Cystoscopy has until recently been the gold standard for the detection of bladder cancer with apparently near 100% sensitivity. However, studies using fluorescence cystoscopy have shown that white-light cystoscopy can miss tumours . Furthermore, a recent study questioned the accuracy of cystoscopy alone in detecting bladder cancer . This randomized trial measured the detection rate of bladder cancer at cystoscopy when the urologist had prior knowledge of a positive bladder cancer urine test result compared with a control group. The authors reported that awareness of a positive result significantly improved the bladder cancer detection rate by cystoscopy compared with controls (32% compared with 5%, respectively, P < 0.01). The authors suggest that this was because knowing a patient had a positive result would make the urologists perform a more careful cystoscopy.
How could the haematuria clinic be improved?
It is clear that a simplistic ‘one size fits all’ approach to investigating haematuria is outdated. In other areas of urology, e.g. patients with raised PSA levels, sophisticated algorithms and nomograms have been developed that stratify the patient’s risk of prostate cancer. With this information available, some patients avoid a prostate biopsy whilst other urological conditions, e.g. BPH can be identified and managed.

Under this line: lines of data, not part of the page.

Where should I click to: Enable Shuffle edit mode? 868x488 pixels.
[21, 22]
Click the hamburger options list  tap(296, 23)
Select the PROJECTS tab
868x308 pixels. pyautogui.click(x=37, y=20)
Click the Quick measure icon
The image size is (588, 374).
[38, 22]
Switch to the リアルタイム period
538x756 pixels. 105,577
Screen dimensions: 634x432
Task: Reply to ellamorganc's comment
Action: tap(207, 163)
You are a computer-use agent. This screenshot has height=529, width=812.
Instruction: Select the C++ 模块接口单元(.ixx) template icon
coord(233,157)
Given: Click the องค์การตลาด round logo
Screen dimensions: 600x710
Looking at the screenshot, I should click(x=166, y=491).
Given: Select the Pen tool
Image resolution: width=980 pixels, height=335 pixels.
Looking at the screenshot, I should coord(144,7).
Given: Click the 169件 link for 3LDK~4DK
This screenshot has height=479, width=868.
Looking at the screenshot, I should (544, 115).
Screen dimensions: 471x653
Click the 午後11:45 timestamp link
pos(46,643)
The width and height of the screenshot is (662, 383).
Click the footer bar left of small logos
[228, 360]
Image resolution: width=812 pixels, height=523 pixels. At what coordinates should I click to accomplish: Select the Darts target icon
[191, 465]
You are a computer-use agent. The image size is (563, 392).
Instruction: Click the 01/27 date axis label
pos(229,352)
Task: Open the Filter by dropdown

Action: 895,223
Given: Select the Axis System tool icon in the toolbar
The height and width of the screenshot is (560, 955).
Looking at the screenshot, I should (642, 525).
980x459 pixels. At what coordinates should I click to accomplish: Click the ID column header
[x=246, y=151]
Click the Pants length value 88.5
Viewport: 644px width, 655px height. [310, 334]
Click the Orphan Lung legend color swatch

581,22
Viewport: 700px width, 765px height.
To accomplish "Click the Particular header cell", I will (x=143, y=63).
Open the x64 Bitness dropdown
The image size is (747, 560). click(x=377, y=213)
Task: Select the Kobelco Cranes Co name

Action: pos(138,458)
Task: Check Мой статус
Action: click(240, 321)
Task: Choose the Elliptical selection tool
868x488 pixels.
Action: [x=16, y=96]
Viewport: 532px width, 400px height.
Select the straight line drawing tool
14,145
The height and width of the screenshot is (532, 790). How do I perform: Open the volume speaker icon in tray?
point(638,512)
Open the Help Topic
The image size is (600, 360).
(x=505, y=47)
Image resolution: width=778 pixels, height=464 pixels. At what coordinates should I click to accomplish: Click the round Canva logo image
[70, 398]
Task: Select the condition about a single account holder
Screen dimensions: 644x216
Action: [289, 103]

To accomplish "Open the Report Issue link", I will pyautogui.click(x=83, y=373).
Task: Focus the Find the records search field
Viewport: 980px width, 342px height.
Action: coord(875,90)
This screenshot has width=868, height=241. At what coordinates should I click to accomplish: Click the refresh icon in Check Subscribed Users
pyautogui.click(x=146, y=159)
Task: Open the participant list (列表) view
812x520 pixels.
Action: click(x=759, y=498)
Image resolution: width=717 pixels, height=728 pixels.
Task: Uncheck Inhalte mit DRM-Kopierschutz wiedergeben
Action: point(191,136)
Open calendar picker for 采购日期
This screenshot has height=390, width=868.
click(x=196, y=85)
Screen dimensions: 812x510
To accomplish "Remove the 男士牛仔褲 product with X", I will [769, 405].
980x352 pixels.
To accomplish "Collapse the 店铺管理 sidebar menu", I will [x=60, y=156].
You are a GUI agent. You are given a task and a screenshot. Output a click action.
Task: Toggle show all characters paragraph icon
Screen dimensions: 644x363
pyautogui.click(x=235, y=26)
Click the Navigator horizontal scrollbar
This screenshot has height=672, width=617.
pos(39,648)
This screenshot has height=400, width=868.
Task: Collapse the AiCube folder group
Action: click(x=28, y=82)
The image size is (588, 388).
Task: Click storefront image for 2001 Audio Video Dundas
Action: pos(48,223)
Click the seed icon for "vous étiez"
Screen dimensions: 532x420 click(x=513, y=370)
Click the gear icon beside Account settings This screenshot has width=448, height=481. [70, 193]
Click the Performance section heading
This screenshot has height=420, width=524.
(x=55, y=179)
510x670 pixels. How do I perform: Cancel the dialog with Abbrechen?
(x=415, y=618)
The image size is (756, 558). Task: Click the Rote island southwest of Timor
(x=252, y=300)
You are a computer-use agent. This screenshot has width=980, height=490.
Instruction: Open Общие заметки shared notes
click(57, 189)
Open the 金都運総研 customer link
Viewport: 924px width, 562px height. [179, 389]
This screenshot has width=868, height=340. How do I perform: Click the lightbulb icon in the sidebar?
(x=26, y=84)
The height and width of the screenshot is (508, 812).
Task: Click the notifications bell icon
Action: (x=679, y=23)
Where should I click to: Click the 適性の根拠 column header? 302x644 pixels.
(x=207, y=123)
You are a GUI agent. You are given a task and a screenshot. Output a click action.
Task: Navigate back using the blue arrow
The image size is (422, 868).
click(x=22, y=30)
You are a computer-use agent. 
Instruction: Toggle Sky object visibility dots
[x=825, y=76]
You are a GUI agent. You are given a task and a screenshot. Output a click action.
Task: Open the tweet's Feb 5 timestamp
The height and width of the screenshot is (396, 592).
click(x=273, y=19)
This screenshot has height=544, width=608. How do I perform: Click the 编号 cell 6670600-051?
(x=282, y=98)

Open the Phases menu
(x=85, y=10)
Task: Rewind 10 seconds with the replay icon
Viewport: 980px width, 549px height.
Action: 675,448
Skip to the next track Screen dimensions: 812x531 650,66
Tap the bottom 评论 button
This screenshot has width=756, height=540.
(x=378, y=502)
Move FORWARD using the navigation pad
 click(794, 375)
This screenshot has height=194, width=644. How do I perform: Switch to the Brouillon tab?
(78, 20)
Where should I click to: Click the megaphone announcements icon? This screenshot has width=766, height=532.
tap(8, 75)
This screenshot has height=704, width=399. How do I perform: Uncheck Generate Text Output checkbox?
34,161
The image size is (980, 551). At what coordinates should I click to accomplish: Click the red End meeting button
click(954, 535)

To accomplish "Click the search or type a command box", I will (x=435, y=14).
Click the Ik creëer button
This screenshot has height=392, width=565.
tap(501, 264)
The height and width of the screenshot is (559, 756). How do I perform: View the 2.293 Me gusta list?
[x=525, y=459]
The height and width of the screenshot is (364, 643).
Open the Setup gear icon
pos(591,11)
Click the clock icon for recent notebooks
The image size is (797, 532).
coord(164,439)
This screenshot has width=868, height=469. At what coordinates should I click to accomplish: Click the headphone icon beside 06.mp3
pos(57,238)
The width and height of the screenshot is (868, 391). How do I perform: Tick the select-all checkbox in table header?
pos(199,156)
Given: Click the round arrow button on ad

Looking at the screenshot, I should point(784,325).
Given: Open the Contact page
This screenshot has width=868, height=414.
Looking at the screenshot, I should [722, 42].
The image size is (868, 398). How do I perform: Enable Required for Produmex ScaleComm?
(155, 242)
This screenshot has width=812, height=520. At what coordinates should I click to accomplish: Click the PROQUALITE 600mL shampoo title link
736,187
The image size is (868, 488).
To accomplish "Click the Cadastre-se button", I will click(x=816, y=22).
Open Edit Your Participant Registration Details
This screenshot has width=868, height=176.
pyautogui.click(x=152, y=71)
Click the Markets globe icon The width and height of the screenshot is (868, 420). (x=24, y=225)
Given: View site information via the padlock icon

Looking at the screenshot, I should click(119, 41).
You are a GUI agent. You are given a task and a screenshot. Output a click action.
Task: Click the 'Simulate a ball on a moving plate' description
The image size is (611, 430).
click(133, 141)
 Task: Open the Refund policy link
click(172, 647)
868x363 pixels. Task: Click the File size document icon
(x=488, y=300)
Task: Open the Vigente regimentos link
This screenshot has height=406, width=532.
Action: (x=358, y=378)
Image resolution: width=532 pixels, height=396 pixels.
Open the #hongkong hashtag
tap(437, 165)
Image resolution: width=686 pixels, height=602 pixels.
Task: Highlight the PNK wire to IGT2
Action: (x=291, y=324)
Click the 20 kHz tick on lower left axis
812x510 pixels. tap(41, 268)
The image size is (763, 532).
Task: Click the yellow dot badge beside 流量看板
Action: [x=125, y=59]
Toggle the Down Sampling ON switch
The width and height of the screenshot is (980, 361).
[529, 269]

However, despite forming a large part of the workload of urology departments at enormous cost [1,4], little research has been carried out on the investigation of haematuria. A Health Technology Assessment (HTA) review concluded that ‘there are insufficient data currently to derive an evidence-based algorithm of the diagnostic pathway for haematuria’. The results of a HTA review on behalf of the UK National Institute for Health and Clinical Excellence on the subject are therefore eagerly awaited.
In the meantime, urologists should be aware of the limitations of the traditional haematuria clinic. Cystoscopy may not be as good as we thought at detecting bladder cancer [14,15], whilst we may be missing other diseases (e.g. chronic kidney disease), which should be detected. On the other hand, much time and expense is spent on excluding CIS and upper tract TCC that are in reality very rare. For a start, we should stop thinking of the haematuria clinic simply as a ‘bladder cancer detection clinic’ and be aware that important non-malignant conditions present through the haematuria clinic (Table 1). Most of these can still be excluded in the setting of a one-stop haematuria clinic with little or no additional expense. For example, in patients with microscopic haematuria, measurement of blood pressure, urine dipstick for proteinuria and eGFR measurement, can and should become a standard part of the haematuria clinic. These patients make up half of the referrals to a haematuria clinic and have a similar incidence of nephrological disease (7%) as bladder cancer (5%). They could be investigated separately perhaps in a ‘microscopic haematuria’ clinic, perhaps in conjunction with a nephrologist. This would in turn allow a more efficient use of ‘one-stop’ resources to rapidly diagnose or exclude urological malignancy in patients with macroscopic haematuria. In that setting, a point-of-care urine test could, if positive, alert the urologists to perform a careful cystoscopy, whilst if negative could allow safe discharge without the need for further expensive radiological investigations.
In conclusion, the traditional ‘one size fits all’ set-up of the haematuria clinic requires refinement. Given the enormous cost of investigating haematuria, algorithms or nomograms could be used in conjunction with point-of-care tests to provide a safe, comprehensive and cost-effective ‘one-stop’ haematuria clinic fit for the 21st Century.